Pequeño Cuatro caminó hacia Pequeña Flor y le dio una patada en el trasero.

—Pequeña Flor, ¿estás bien?

Pequeña Flor finalmente tuvo alguna reacción.

Empujó las manos en el suelo y miró a Pequeño Cuatro.

Su mirada era distante.

Parecía que no lo reconocía.

—¿Pequeña Flor?

¿Por qué te volviste así?

Pequeño Cuatro le abrazó la cabeza con incredulidad.

«¿Es este el hermano pequeño entusiasta y animado que conozco?» —Entrenando —respondió Pequeña Flor con indiferencia.

La linda y estúpida Pequeña Flor se había ido.

Ese niño frente a ellos era simplemente frío e inexpresivo.

Ling Lan frunció el ceño.

Ella movió su dedo índice derecho y una grieta negra apareció en su paisaje mental.

Metió la mano y atrapó a Número Cinco que intentaba escapar.

Ella lo sacó.

—Número Cinco, ¿puedes explicar esto?

—miró fríamente al demacrado Número Cinco.

El Número Cinco sabía que no podía escapar, así que ordenó su ropa lentamente.

Justo cuando Ling Lan estaba a punto de perder la paciencia, dijo: —No sé.

—¿No sacaste a Pequeña Flor para entrenar?

—frunció el ceño.

—Al principio, sí.

Sin embargo, alguien me lo quitó.

El Número Cinco se encogió de hombros.

—¿Quien?

El Número Cinco continuó sonriendo, pero no respondió.

Ling Lan entendió la sonrisa de Número Cinco.

Si no respondía, significaba que sus labios estaban sellados al respecto.

No podía decirle nada.

—¿Por qué?

—decidió cambiar su forma de preguntar.

—No estás dispuesta a despertar, entonces ella no puede aparecer.

Por lo tanto, tomó a tu hombre para desahogar su frustración…

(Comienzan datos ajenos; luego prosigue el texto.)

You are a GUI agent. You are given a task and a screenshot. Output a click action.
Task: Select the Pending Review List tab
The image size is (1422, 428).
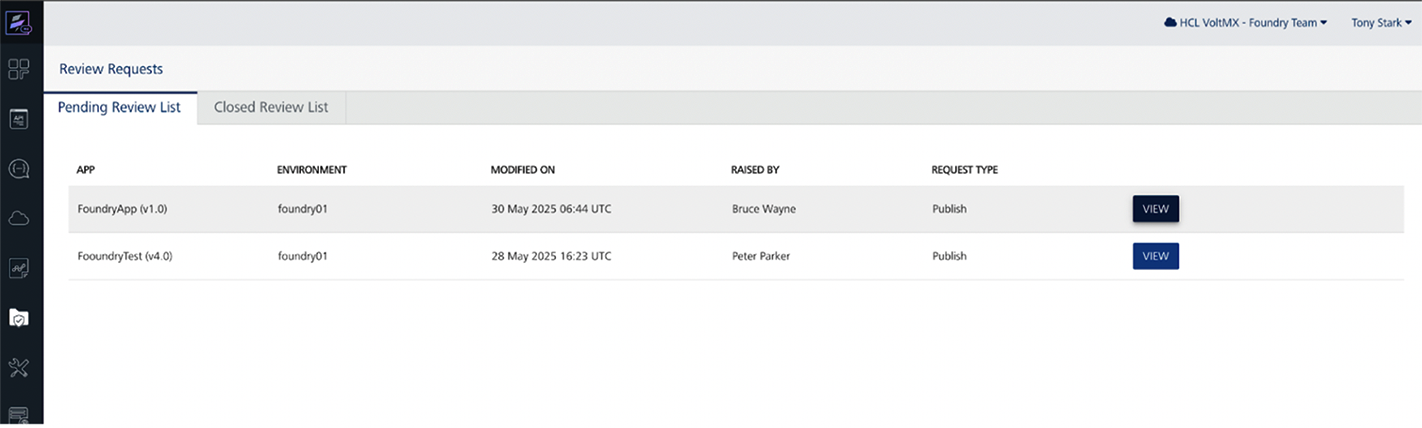tap(119, 107)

—dijo tranquilamente a Ling Lan que ella era la causa del sufrimiento de Pequeña Flor.

—¿Despertar?

Ling Lan estaba estupefacta.

Ella no sabía lo que necesitaba para despertar.

Pensó por un momento y entendió a quién se refería el Número Cinco.

De sus nueve instructores, solo la Número Cuatro aún no había aparecido.

Número Cinco continuó sonriendo.

Él no respondió, pero Ling Lan podía decir por su expresión que su suposición era correcta.

«¿Qué se supone que me enseña la Número Cuatro?

» Ling Lan no podía adivinarlo.

No sabía lo que necesitaba despertar antes de que apareciera Número Cuatro.

El Número Cinco suspiró en su corazón cuando vio la expresión perpleja de Ling Lan.

—Parece que Número Cuatro tiene que esperar más.